07.02.2020, von André Stickel

Kein Schwein kommt mehr durch

Das THW baut Wildschwein-Barrieren

Lesezeit 3 Minuten

Die Afrikanische Schweinepest (ASP) ist neben der klassischen Schweinepest und der Maul- und Klauenseuche eine der gefürchtetsten Tierseuchen weltweit. Sie ist aufgrund der immensen Ansteckungsgefahr, sowie einer hohen Sterblichkeit bei den betroffenen Tieren, nach wie vor enorm gefährlich.

Zwar ist die Afrikanische Schweinepest eine schwere Virusinfektion, aber es erkranken ausschließlich Wild- und Hausschweine. Die Erkrankung verläuft in der Regel tödlich für die Schweine, ist jedoch für den Menschen und seine anderen Haustiere vollkommen ungefährlich.

So gesehen sind es die wirtschaftlichen Folgen bei einem möglichen Ausbruch der Afrikanischen Schweinepest, die ab Freitag, den 7. Februar 2020 das Technische Hilfswerk (THW) auf den Plan gerufen haben, da die Exportgeschäfte der deutschen Schweinefleischindustrie, sowie die landwirtschaftliche Schweinehaltung bei einem positiven Befund stark eingeschränkt werden könnten. Das THW leistete deshalb, zur Vorbeugung der Tierseuche, Amtshilfe für das Sächsische Staatsministerium für Soziales und Verbraucherschutz im Landkreis Görlitz.

Denn in den vergangenen Wochen wurden mehrere tote Wildschweine nur wenige Kilometer von der deutsch-polnischen Grenze entfernt aufgefunden, und damit steht für deutsche Schweinezüchter sowie Schweinehalter eine wirtschaftliche Katastrophe vor der Tür.

Ein Grund mehr, alles zu versuchen den Virus auf seinem Weg von Osteuropa aus fernzuhalten, was das Technische Hilfswerk (THW) Anfang Februar 2020 auch tatkräftig umsetzte. Und zwar durch den geplanten Bau einer ca.80 Kilometer langen, elektrischen Wildschwein-Barriere von Rothenburg nach Zittau. Diese wird in den kommenden Wochen in Teilabschnitten fertig gestellt.

Der 75 Zentimeter hohe und mobile Zaun soll verhindern, dass die Afrikanische Schweinepest nach Sachsen und damit nach Deutschland eingeschleppt wird. Denn Deutschland würde dadurch sofort den aktuellen Status „seuchenfrei“ verlieren. Die dazu notwendigen Präventivmaßnahmen sind in den betroffenen Bundesländern bereits angelaufen.

Eine gute Sache also mit dem Barrieren Bau, finden die Einen. Doch es gibt auch Stimmen, welche den Sinn der Maßnahme bezweifeln. Doch irgendwann muss ein Anfang gemacht werden, und es sollte in einer solchen Situation, neben der erhöhten Abschussquote für Wildschweine, nichts unversucht gelassen werden.

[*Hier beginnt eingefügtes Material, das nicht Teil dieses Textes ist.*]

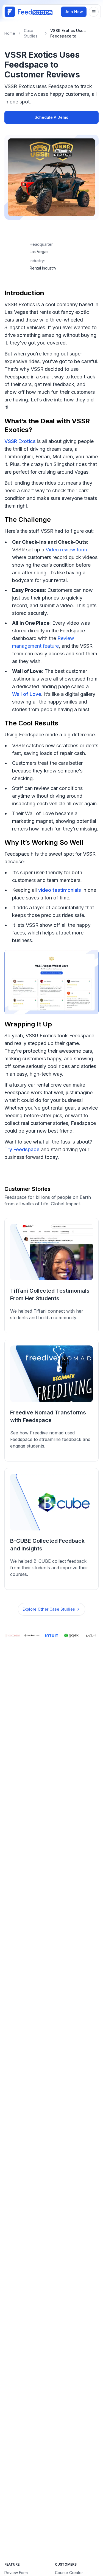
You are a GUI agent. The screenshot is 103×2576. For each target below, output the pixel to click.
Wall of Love (26, 694)
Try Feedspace (22, 1149)
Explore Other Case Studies (49, 1609)
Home (9, 33)
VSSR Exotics (20, 441)
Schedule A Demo (51, 117)
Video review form (66, 549)
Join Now (74, 11)
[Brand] (28, 12)
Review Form (16, 2572)
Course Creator (69, 2572)
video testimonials (59, 890)
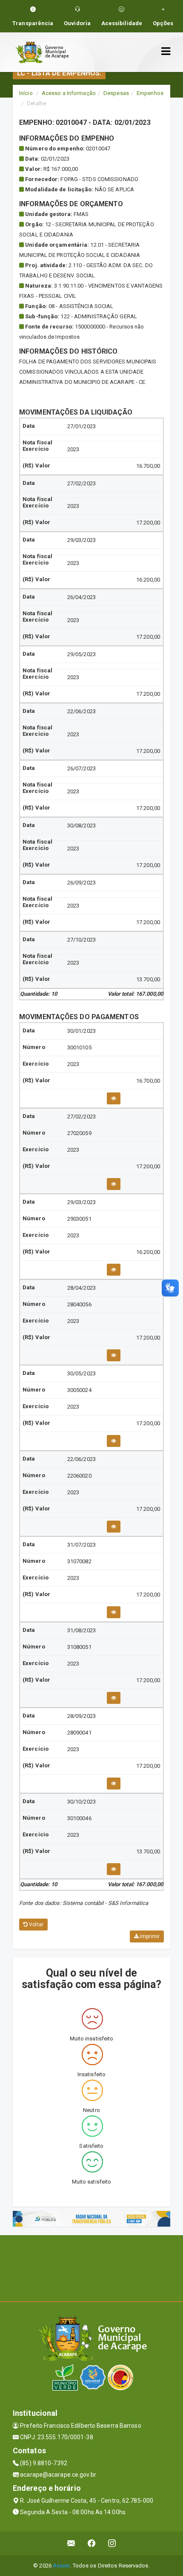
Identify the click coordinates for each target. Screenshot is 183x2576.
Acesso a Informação (69, 93)
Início (26, 93)
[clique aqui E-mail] (71, 2543)
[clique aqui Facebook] (91, 2543)
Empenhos (150, 93)
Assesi (61, 2565)
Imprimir (149, 1936)
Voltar (35, 1925)
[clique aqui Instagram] (112, 2543)
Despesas (116, 93)
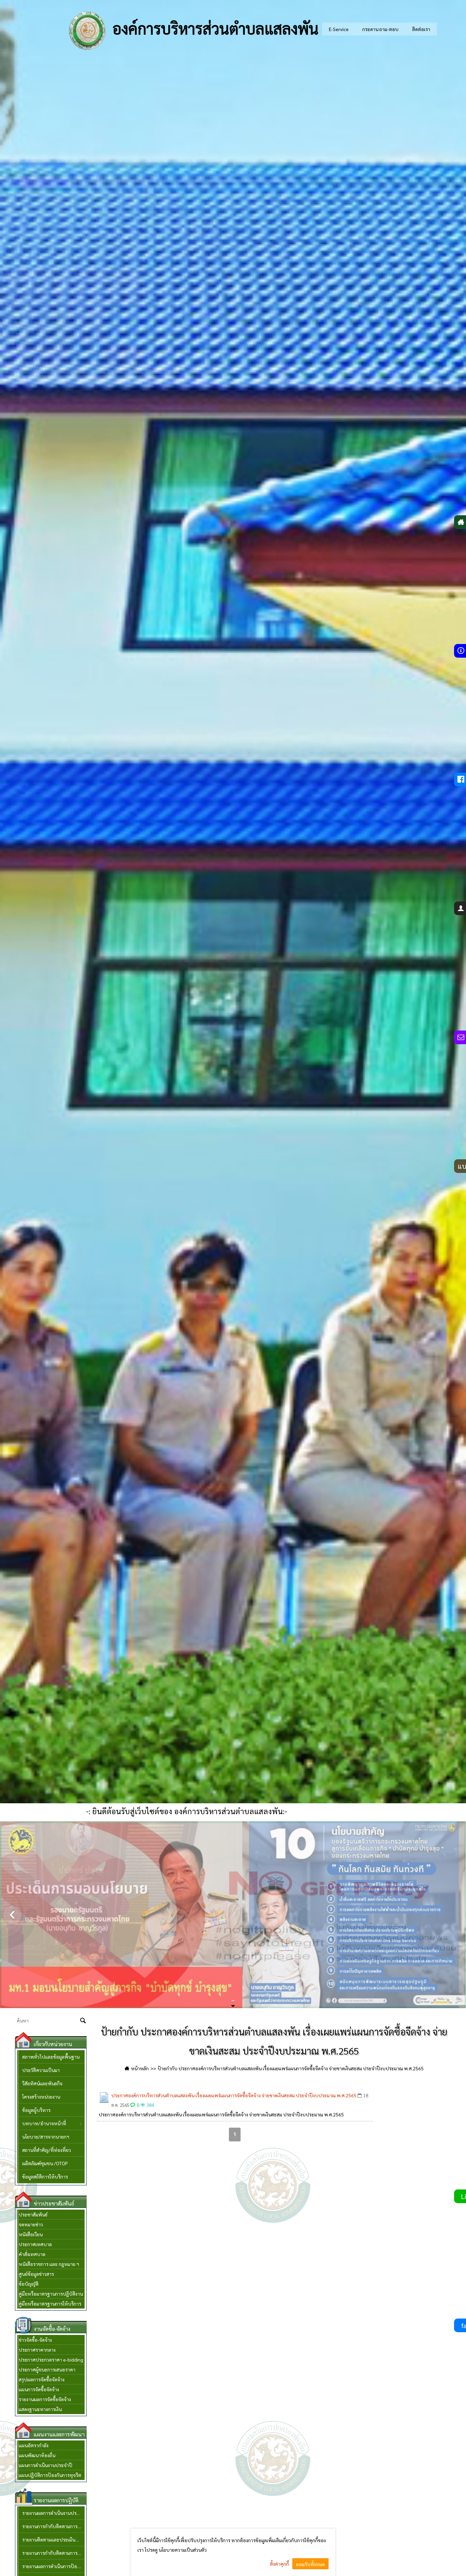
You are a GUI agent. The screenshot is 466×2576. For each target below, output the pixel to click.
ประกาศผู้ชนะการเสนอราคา (47, 2369)
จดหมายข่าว (31, 2224)
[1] (232, 2000)
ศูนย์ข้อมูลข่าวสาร (36, 2274)
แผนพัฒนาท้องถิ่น (37, 2455)
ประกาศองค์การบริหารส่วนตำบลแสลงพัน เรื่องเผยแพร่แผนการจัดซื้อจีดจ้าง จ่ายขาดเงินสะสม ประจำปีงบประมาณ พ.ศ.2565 (233, 2095)
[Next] (453, 1914)
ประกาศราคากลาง (37, 2350)
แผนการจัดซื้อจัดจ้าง (39, 2389)
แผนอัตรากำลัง (33, 2445)
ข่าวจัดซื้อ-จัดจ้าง (35, 2340)
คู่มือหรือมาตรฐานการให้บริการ (50, 2303)
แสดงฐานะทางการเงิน (40, 2409)
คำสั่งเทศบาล (32, 2254)
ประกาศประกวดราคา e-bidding (51, 2359)
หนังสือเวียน (31, 2234)
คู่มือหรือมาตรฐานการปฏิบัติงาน (51, 2294)
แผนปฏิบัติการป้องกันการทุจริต (50, 2475)
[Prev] (12, 1914)
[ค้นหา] (83, 2021)
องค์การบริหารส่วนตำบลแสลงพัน (214, 28)
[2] (233, 2000)
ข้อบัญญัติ (29, 2284)
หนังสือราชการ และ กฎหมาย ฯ (49, 2264)
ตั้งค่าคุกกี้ (279, 2564)
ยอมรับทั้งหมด (310, 2564)
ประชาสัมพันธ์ (33, 2214)
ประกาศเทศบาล (35, 2244)
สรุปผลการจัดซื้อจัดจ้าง (41, 2379)
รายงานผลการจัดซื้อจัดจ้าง (45, 2399)
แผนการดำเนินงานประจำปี (45, 2465)
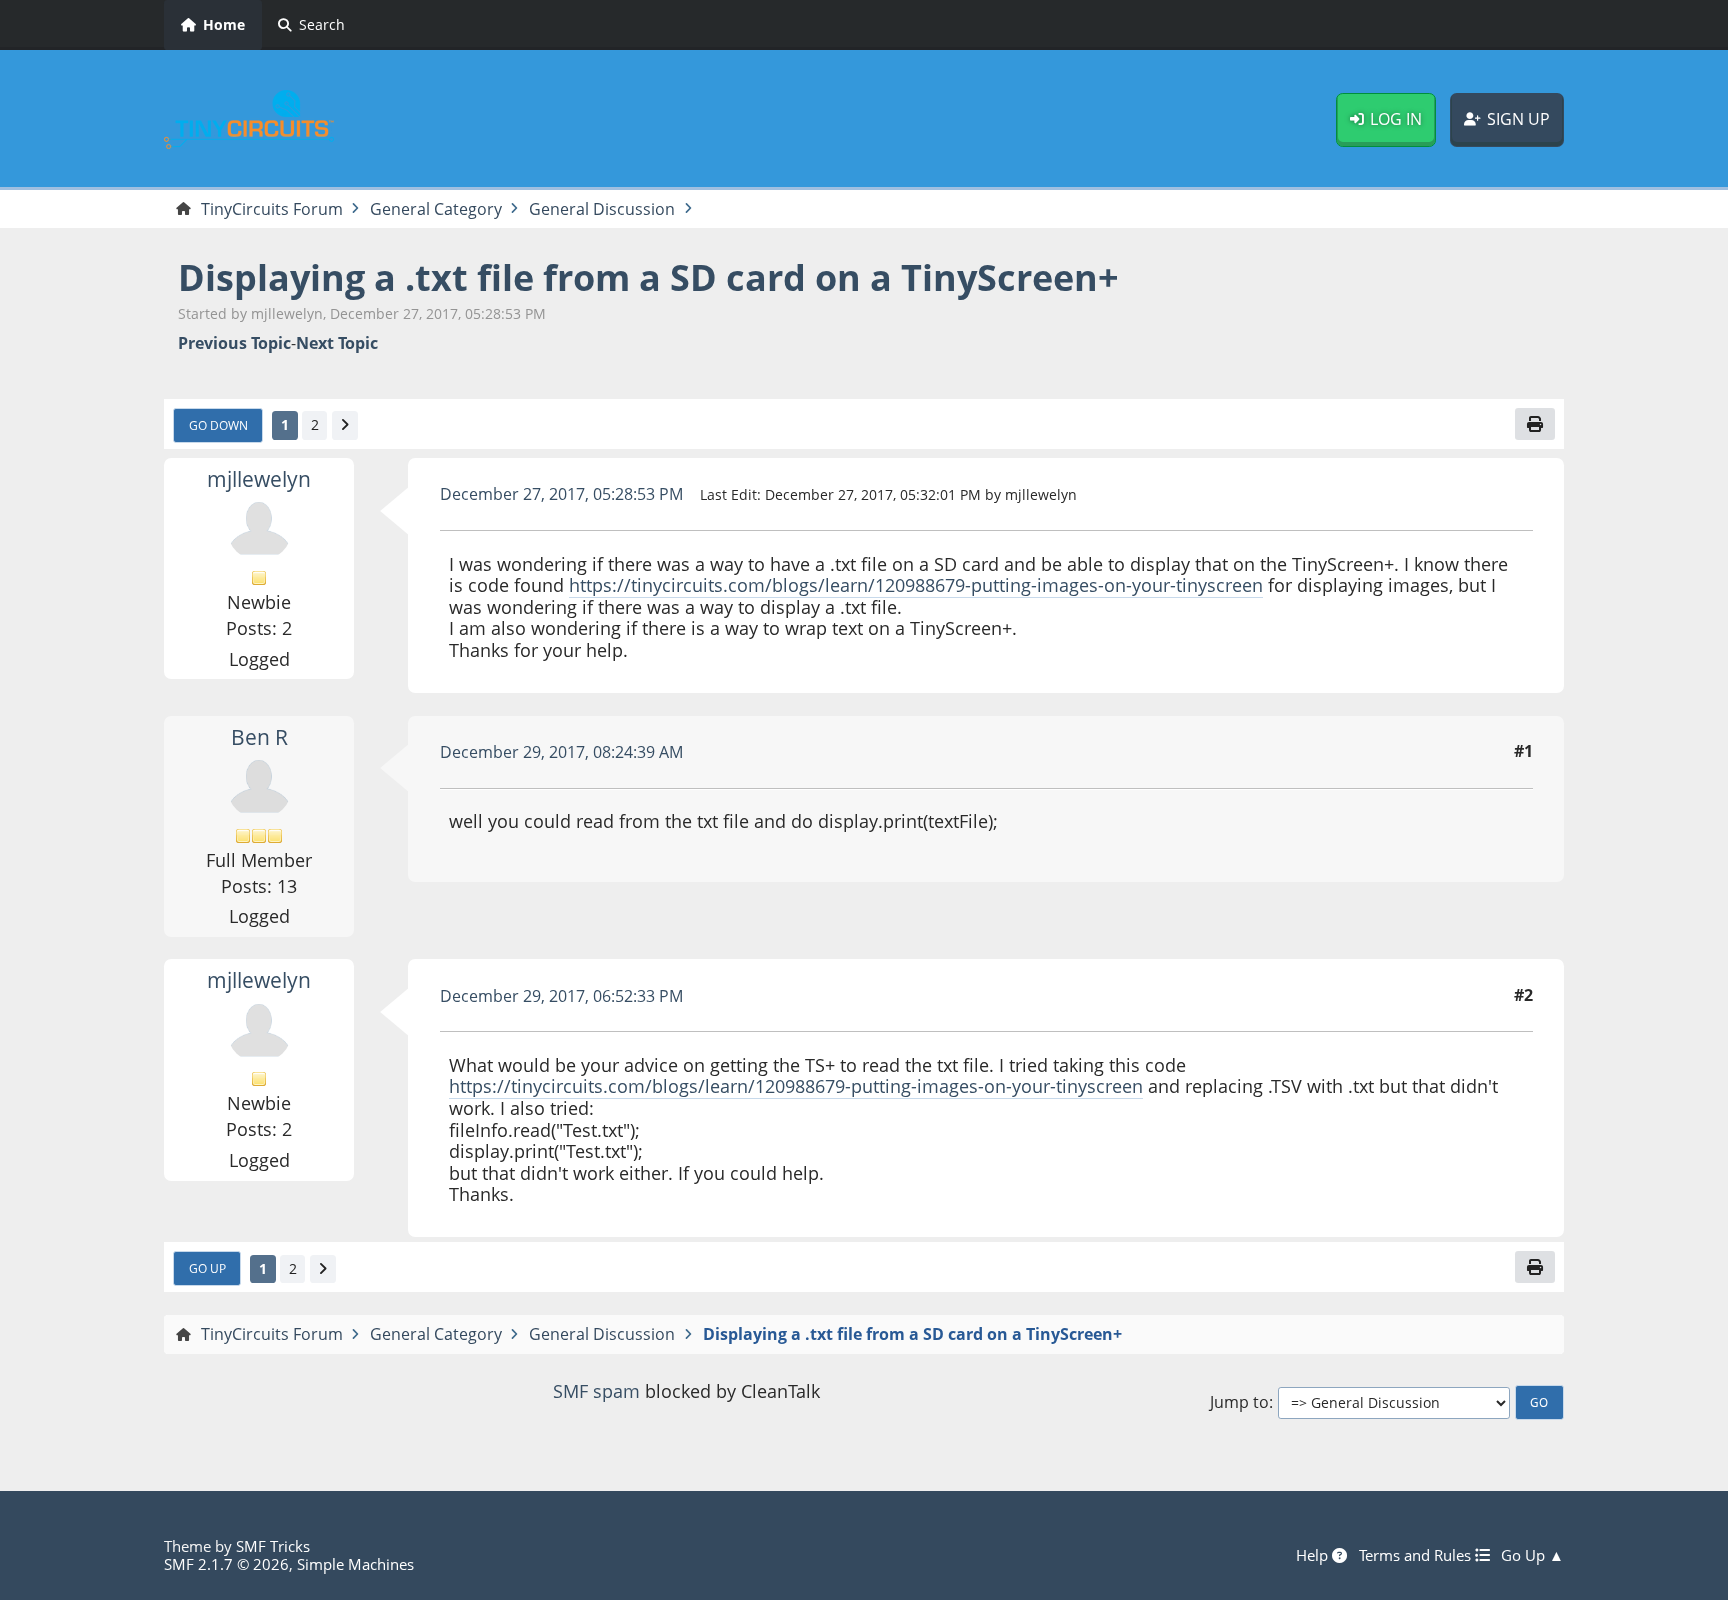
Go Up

Damit kamen am Freitag für den Bau der elektrischen Wildschwein-Barriere drei Aufbauteams zu je fünf THW Helfern aus den Ortsverbänden Görlitz, Zittau und Bautzen zum Einsatz. Der Ortsverband Riesa wurde mit dem Transport des Zaunmaterials betraut, und die Versorgung der Helfer und der Kräfte des Veterinäramtes oblag dem Ortsverband Görlitz.

Das Technische Hilfswerk möchte sich zum Schluss noch einmal recht herzlich bei den Tierärzten vom Veterinäramt des Landkreises Görlitz für die hervorragende Zusammenarbeit bedanken, und hofft, dass es mit seiner Hilfe auch zukünftig großen Schaden abwenden kann.